De acordo com o secretário da Sedepp, Carlos Frederico Machado Dias, é preciso uma licença emitida pela Prefeitura e a Pasta pretende intensificar a fiscalização no local. “Até o fim do mês estará pronto um levantamento para ver quem está e quem não está trabalhando com alvará no Camelódromo”, informa ele.
Dias cita que um acordo com o Ministério Público Estadual (MPE) determina que não deve mais ser emitido alvará para trabalhar no local. “Para quem já está no Camelódromo é feita uma renovação todos os anos e o pagamento de uma taxa para continuar trabalhando, mas novos pontos não podem ser instalados”, afirma o secretário.
Ele ainda reforça que é de responsabilidade dos boxistas manterem o local e não existe uma fiscalização específica nesse sentido. “A manutenção elétrica e a conservação dos boxes deve ser feita pelo próprio comerciante”, comenta, lembrando o episódio do último fim de semana, quando houve um incêndio e 10 boxes foram completamente destruídos (veja as fotos).
O responsável pelo Departamento de Fiscalização de Comércio e Feiras Livres, Adriano Calixto Alves, explica o porquê não se pode mais liberar alvará para o local. “No acordo com a promotoria, fica proibido colocar comércio em áreas públicas e o Camelódromo está numa praça [da Bandeira], que é considerada uma área pública”, diz.

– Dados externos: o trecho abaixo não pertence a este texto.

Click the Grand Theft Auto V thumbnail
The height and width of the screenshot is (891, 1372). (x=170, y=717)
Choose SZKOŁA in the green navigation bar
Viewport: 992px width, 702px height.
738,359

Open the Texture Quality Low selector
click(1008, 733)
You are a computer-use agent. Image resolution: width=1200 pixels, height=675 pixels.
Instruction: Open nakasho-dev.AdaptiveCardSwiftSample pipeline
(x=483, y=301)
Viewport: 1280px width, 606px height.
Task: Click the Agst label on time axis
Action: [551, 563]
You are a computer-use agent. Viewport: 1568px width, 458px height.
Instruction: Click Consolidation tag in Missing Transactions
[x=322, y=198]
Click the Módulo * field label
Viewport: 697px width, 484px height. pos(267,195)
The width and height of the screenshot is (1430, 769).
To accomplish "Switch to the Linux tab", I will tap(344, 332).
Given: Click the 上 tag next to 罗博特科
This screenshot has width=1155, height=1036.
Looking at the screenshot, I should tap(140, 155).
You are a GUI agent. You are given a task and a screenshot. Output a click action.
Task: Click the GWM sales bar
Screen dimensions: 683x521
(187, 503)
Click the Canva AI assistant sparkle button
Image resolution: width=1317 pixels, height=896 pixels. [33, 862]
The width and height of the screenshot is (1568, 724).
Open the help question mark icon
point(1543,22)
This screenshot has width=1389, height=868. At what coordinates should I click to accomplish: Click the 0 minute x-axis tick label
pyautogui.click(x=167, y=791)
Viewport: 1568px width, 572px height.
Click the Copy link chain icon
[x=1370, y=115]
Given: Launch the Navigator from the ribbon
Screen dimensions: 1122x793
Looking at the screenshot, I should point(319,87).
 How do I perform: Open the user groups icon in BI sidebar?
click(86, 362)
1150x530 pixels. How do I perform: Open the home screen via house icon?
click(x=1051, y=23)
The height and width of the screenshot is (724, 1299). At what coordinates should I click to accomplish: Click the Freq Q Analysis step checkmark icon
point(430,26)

Segundo Alves, são 240 boxistas e 25 vendedores de alimentos que trabalham no local com alvará de funcionamento. “Sobre pessoas que não possuem a permissão eu não posso dizer, porque não temos como contabilizar esses casos ainda”, diz.
Nessa quarta-feira (8), um trailer que estaria irregular no espaço do Shopping Popular já foi retirado por fiscais da Sedepp com apoio da Polícia Militar.